#### [Saved data entries]
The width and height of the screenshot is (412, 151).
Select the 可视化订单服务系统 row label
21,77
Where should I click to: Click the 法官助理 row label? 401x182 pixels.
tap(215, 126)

#### [HOW TO COMPLETE THIS TASK]
An exact copy of the entries from the line containing "Select the 可视化订单服务系统 row label" through the last line is the expected answer.

#### [EXERCISE SOLUTION]
Select the 可视化订单服务系统 row label
21,77
Where should I click to: Click the 法官助理 row label? 401x182 pixels.
tap(215, 126)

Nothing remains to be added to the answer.